Aguanté la respiración e intenté mostrarme de manera estoica. El sitio donde debía estar mi corazón se había convertido en un maldito agujero negro y lo noté vacío.
«Este es el resultado. No había ningún final feliz para vosotros. Hay demasiados obstáculos… Como, por ejemplo, su odio», dijo la vocecilla molesta de mi cabeza.
Pero, al menos…
-Por favor, permíteme al menos que te explique todo –casi volví a suplicarle-. Dame al menos una última oportunidad…
Sabía que me estaba saltando mi palabra y que, de enterarse Carin, iba a terminar peor que cuando Mina me atropelló con el Porsche. Sin embargo, me había dejado llevar por el instinto, por mi profundo deseo de que las cosas volvieran a ser como antes o, al menos, algo parecido.
Miró a su alrededor y apartó la silla un poco más.

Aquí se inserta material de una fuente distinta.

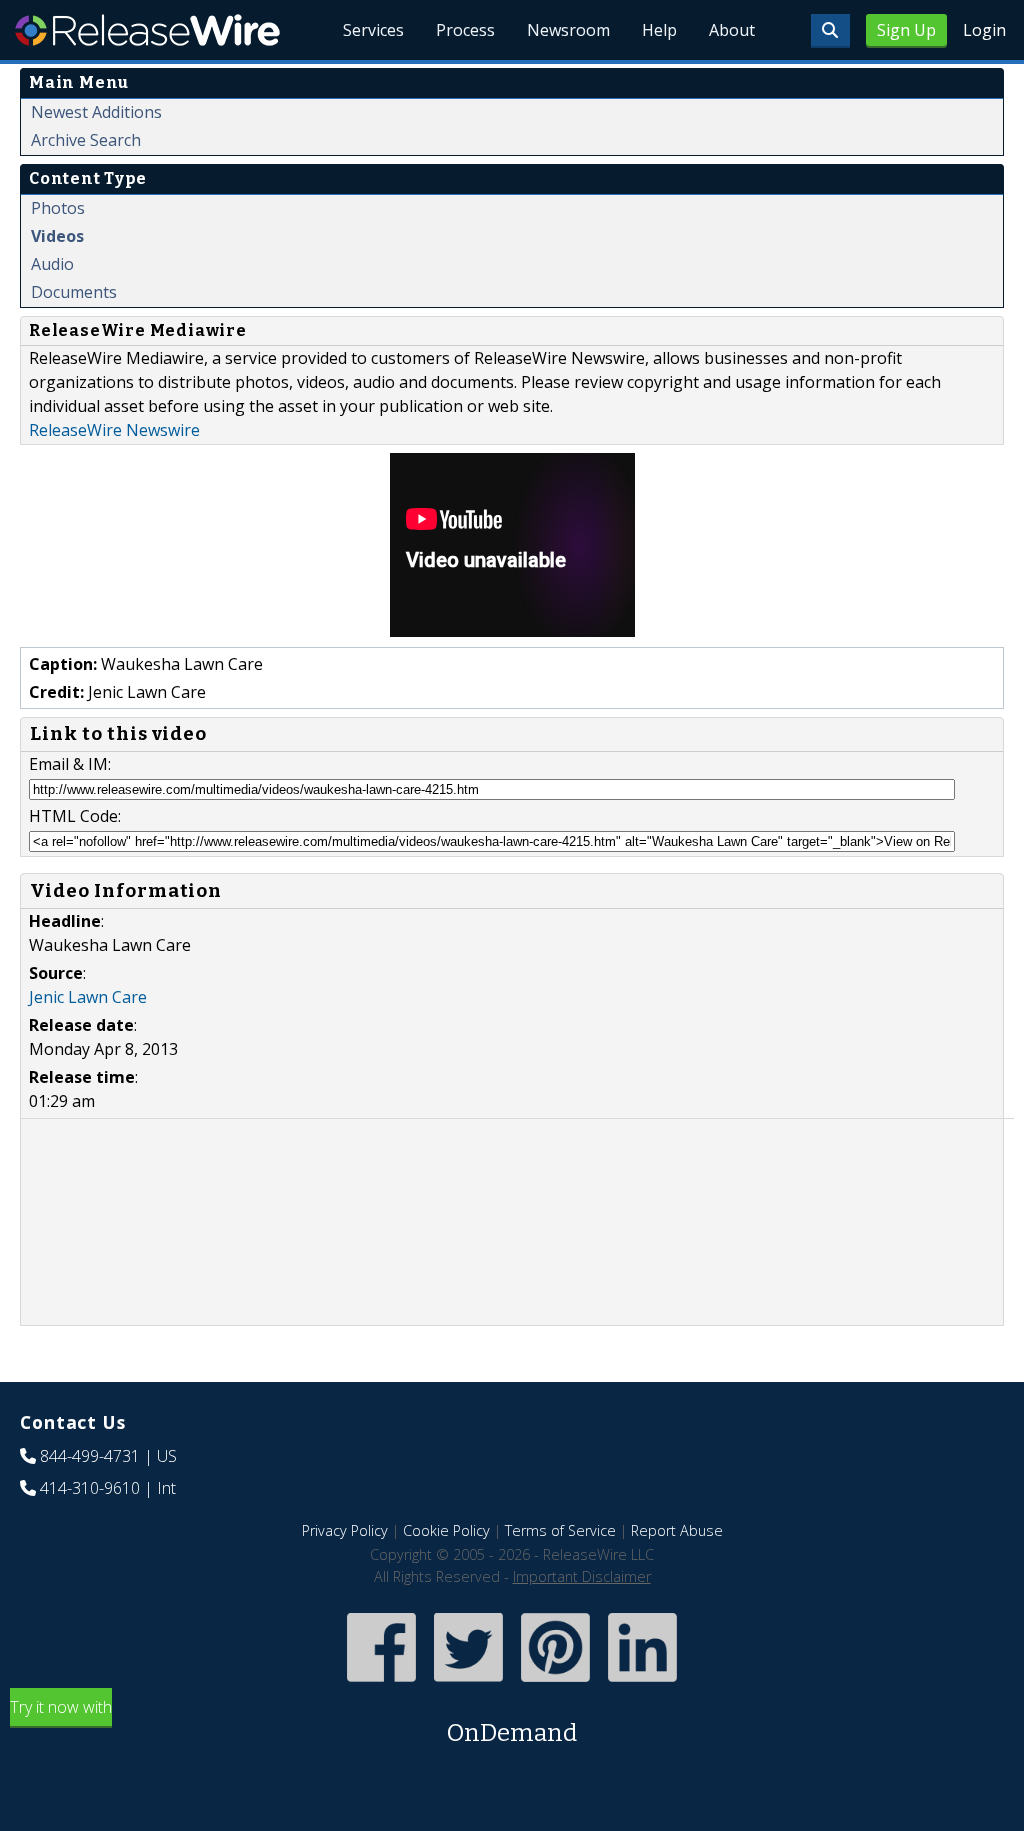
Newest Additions (96, 112)
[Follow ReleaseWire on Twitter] (468, 1683)
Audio (52, 264)
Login (984, 30)
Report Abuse (677, 1530)
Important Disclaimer (582, 1576)
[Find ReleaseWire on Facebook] (381, 1683)
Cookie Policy (446, 1530)
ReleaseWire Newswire (114, 430)
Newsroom (568, 30)
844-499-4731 (90, 1456)
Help (659, 30)
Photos (58, 208)
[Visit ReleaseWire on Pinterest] (555, 1683)
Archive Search (86, 140)
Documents (74, 292)
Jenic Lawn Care (88, 997)
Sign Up (906, 30)
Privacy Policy (345, 1530)
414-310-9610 (90, 1488)
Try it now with (293, 1721)
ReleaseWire (147, 30)
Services (373, 30)
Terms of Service (560, 1530)
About (732, 30)
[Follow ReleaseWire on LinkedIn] (642, 1683)
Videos (57, 236)
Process (465, 30)
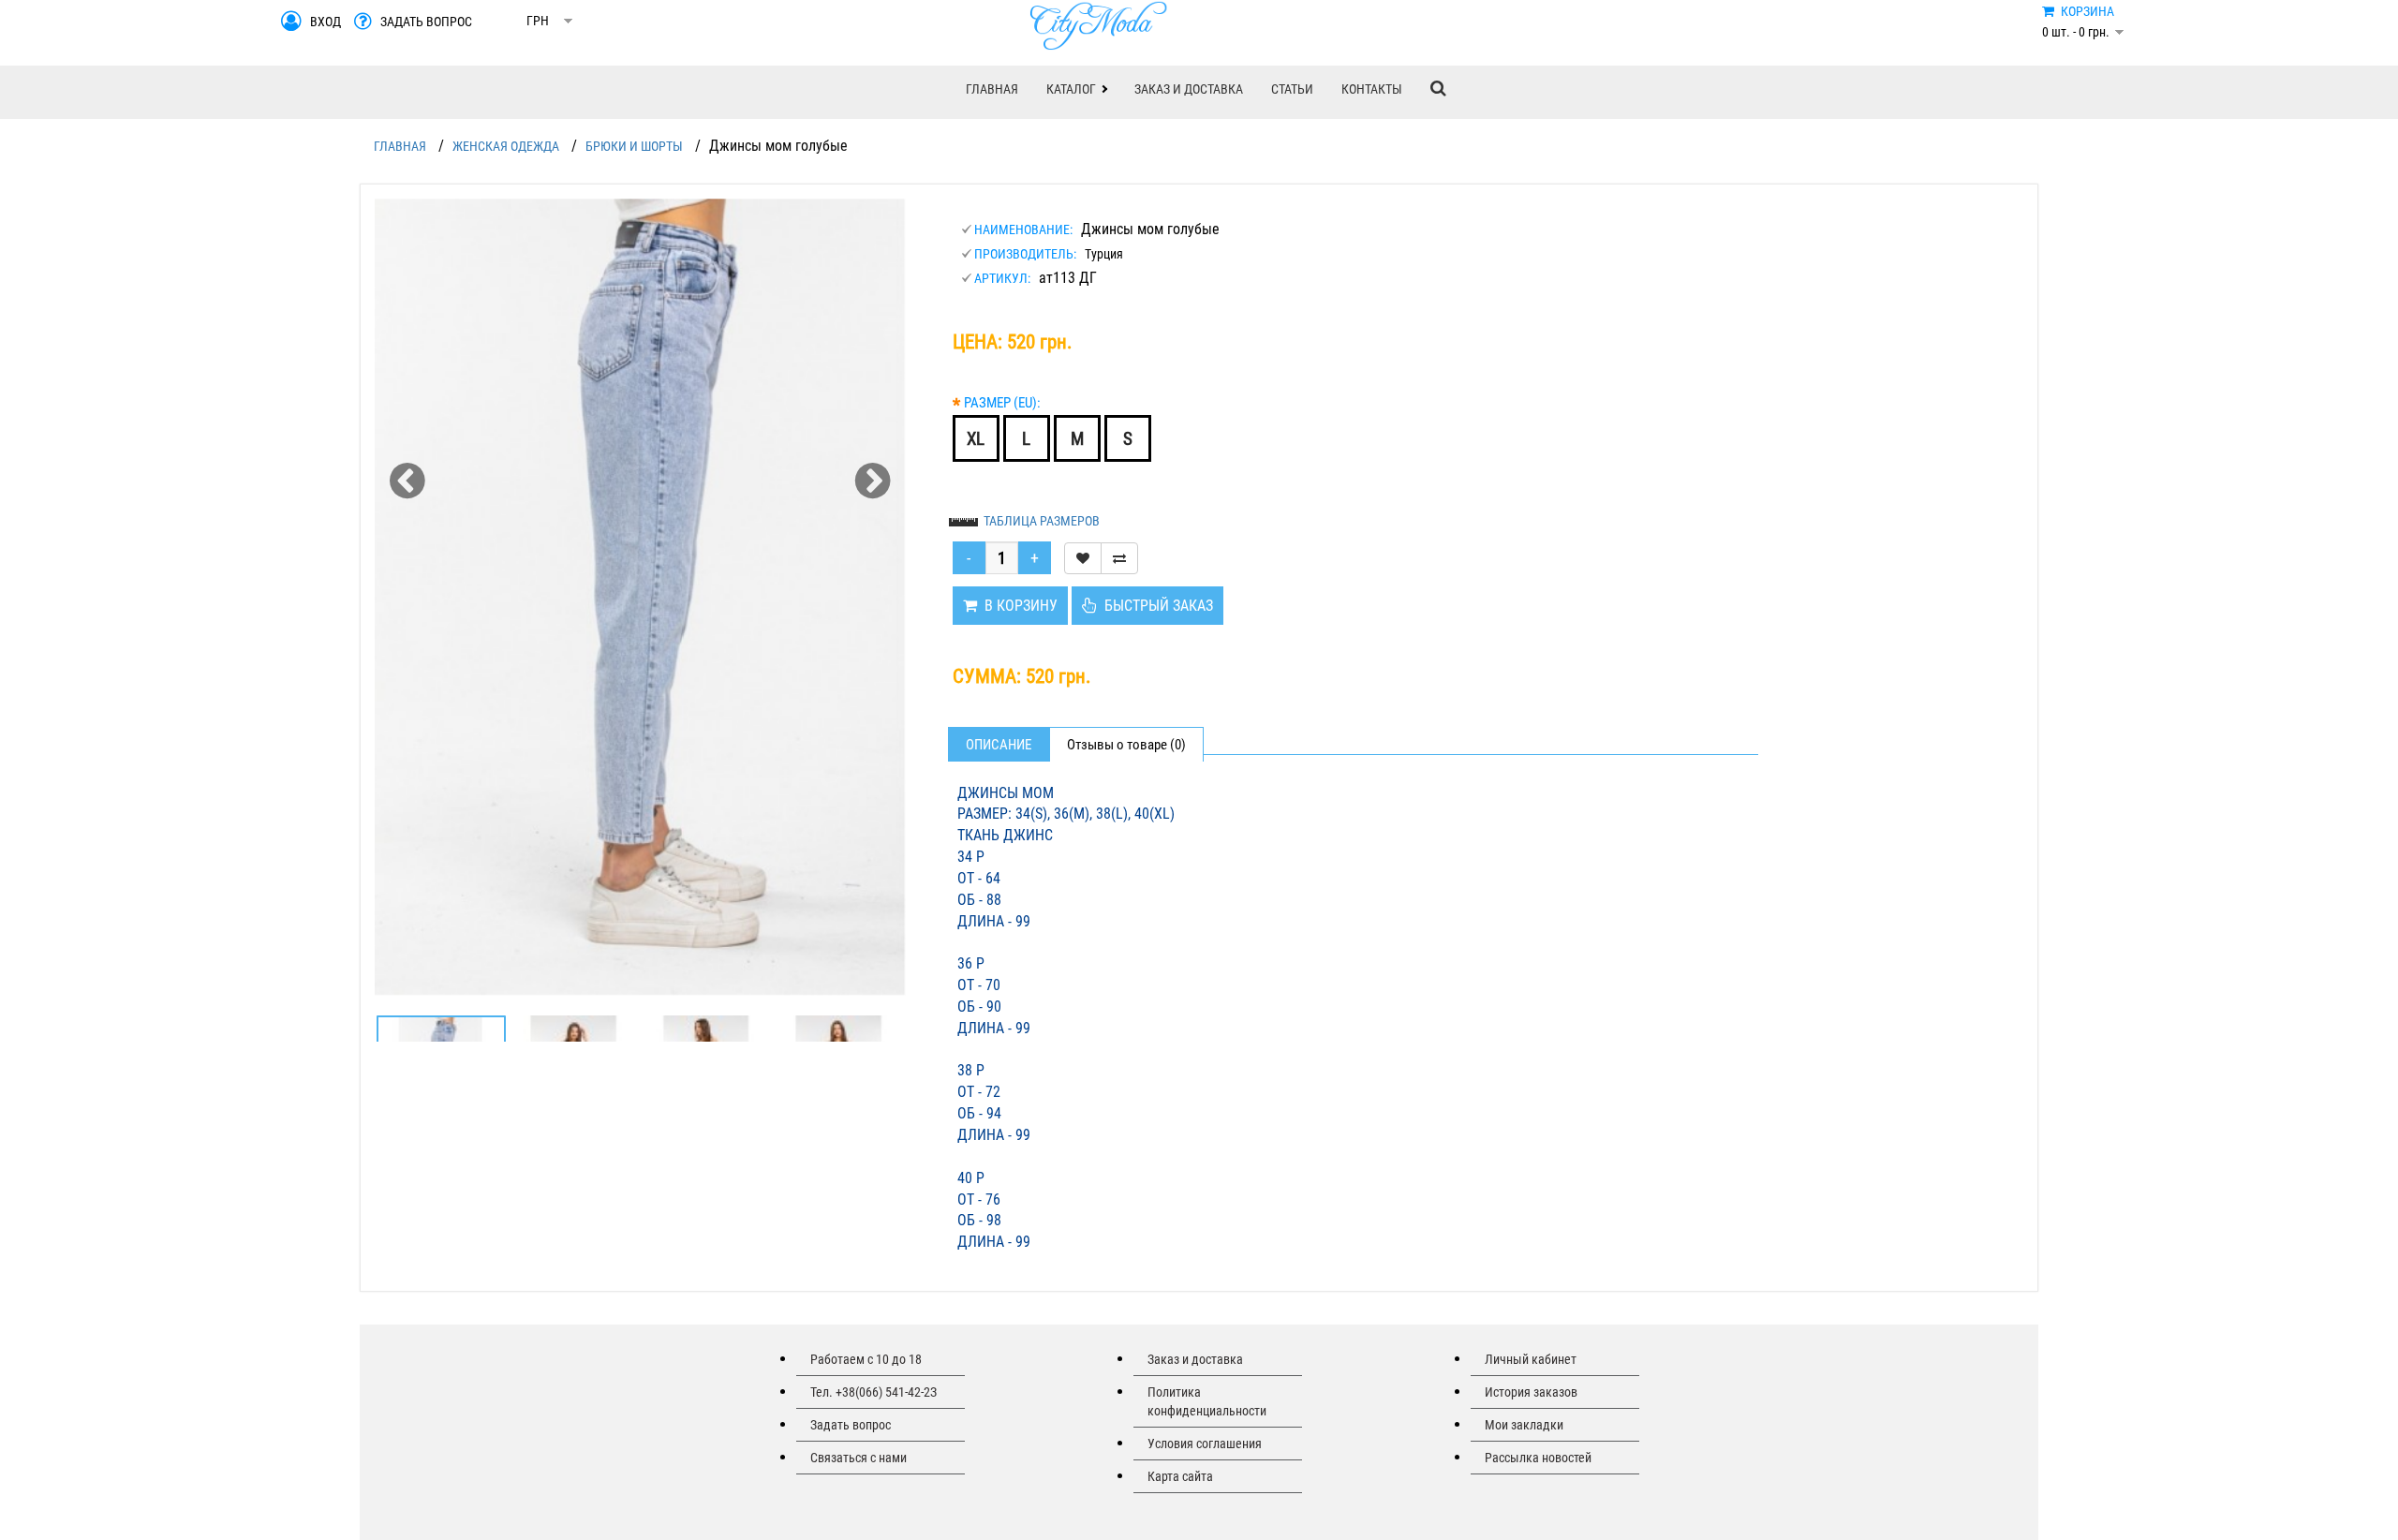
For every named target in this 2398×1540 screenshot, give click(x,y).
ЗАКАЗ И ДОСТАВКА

Se mostraba igual de cauta que una presa siendo rodeada por su depredador; de haber sido una persona sensata, habría desistido en mis patéticos intentos y me lo planteé seriamente. La estaba incomodando cada vez más, por no hablar de que su odio ya debía haber alcanzado niveles estratosféricos.
Volví a abrir la boca, con la idea de proponerle que podríamos ser simples compañeros de clase, pero una mano se estrelló estrepitosamente sobre la mesa de Mina, sobresaltándonos a ambos.
La mirada fulminante de la amiga de Mina me hizo que me replanteara seriamente dirigirme a Mina el resto del día escolar.
-¿No la has oído? –inquirió en un tono claramente amenazante-. ¿O es que acaso eres duro de mollera y no lo comprendes?
Decidí cerrar el pico y fingir que no había visto la mirada de agradecimiento que le había dirigido Mina a su amiga, quien parecía haberse convertido en su nueva defensora ante mí.